Top of Supplied data

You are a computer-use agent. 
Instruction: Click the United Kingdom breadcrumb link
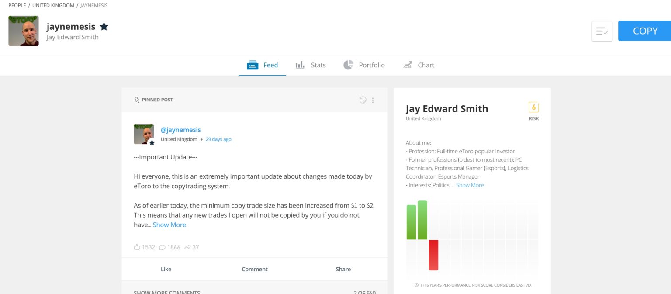pyautogui.click(x=53, y=5)
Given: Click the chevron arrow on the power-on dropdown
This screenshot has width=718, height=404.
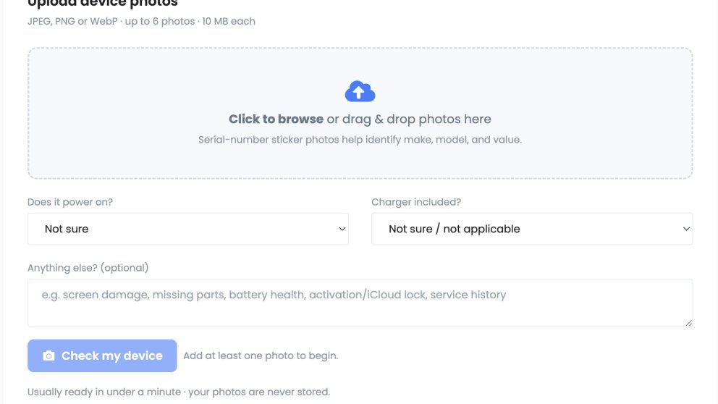Looking at the screenshot, I should click(x=342, y=229).
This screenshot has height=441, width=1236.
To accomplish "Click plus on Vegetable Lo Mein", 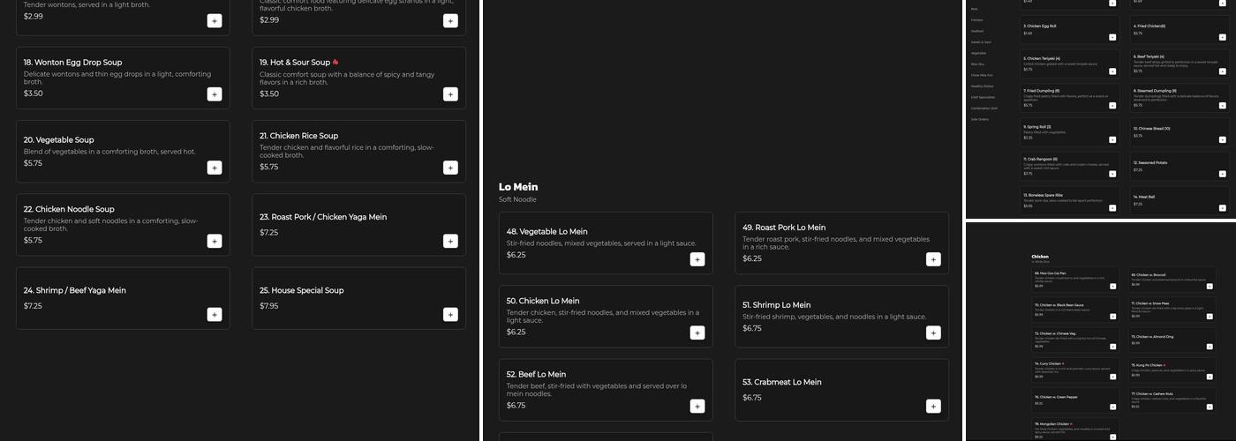I will pyautogui.click(x=697, y=259).
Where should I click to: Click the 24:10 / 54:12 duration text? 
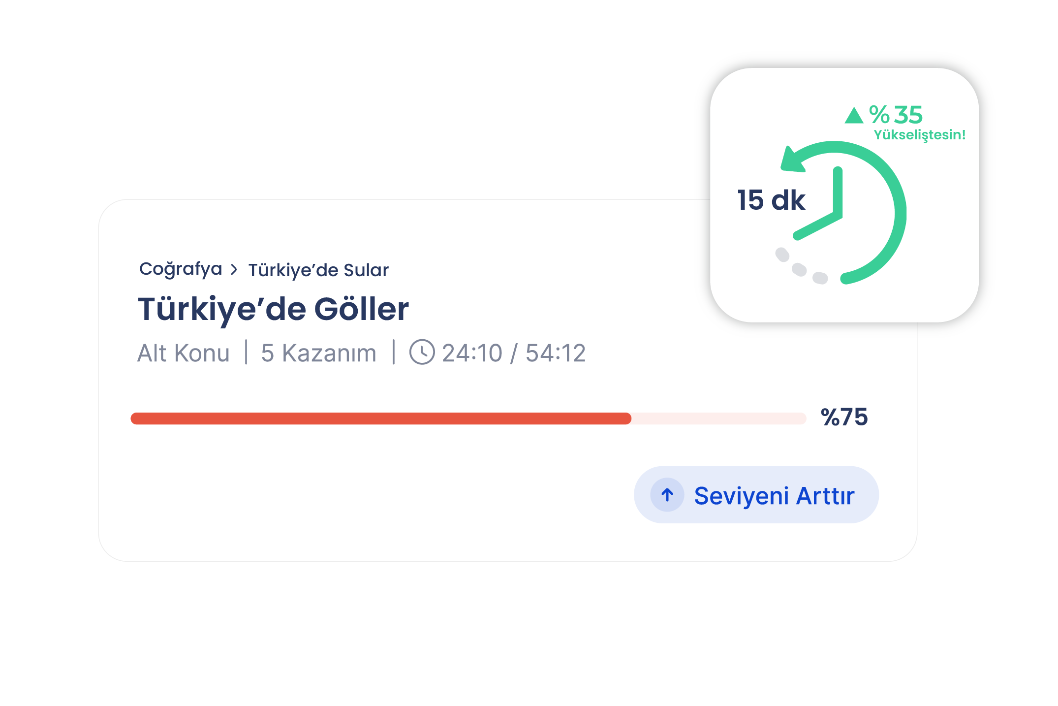514,353
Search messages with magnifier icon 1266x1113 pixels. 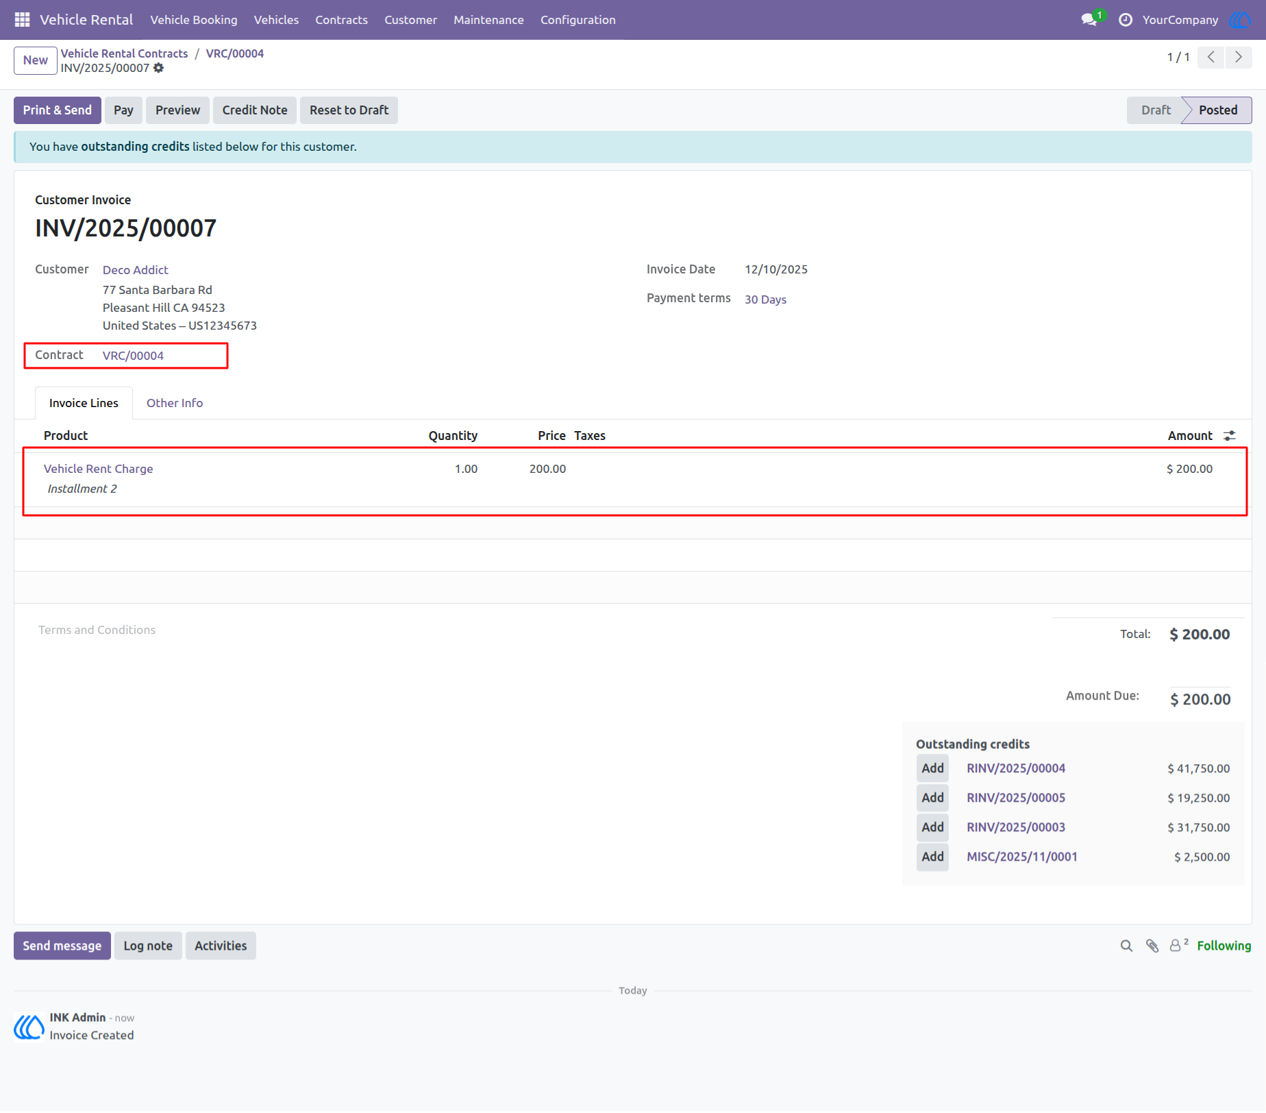(x=1126, y=946)
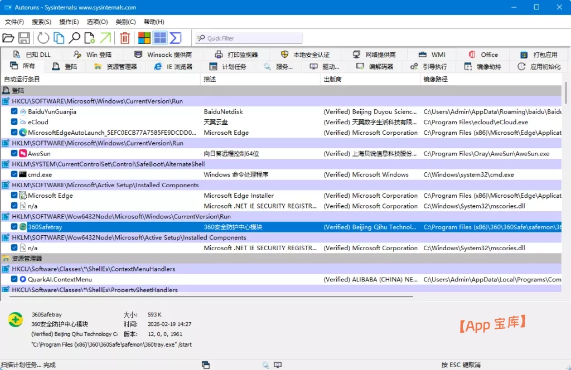Click the Save floppy disk icon
Viewport: 571px width, 370px height.
click(x=24, y=38)
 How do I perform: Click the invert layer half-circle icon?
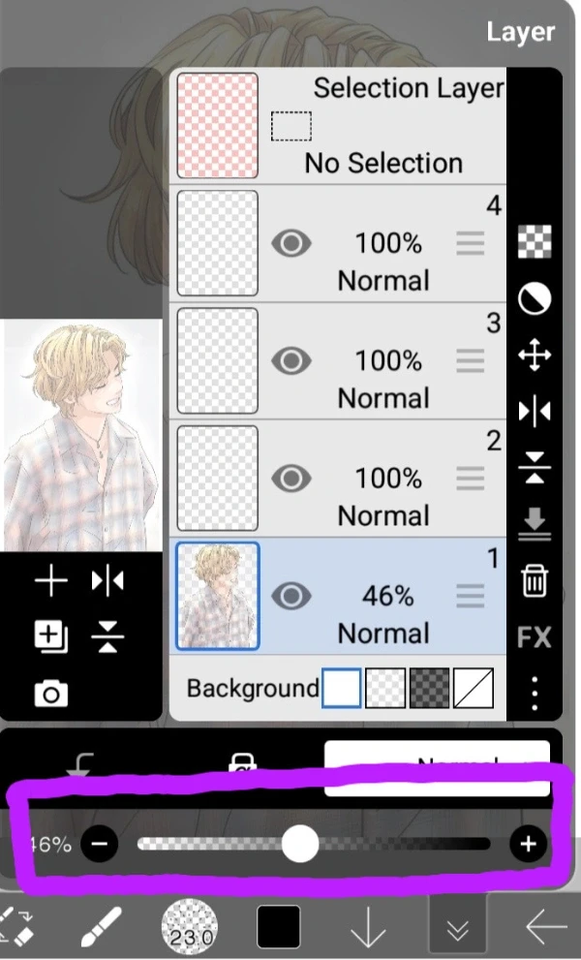click(534, 298)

Bottom of Supplied data

→ **Exercise goal**: Starting with the line that holds "How do I perform: Click", transcribe exactly each line through the last one of the material above, and nothing else. Do not include pictures.

→ **Written response**:
 How do I perform: Click the invert layer half-circle icon?
click(534, 298)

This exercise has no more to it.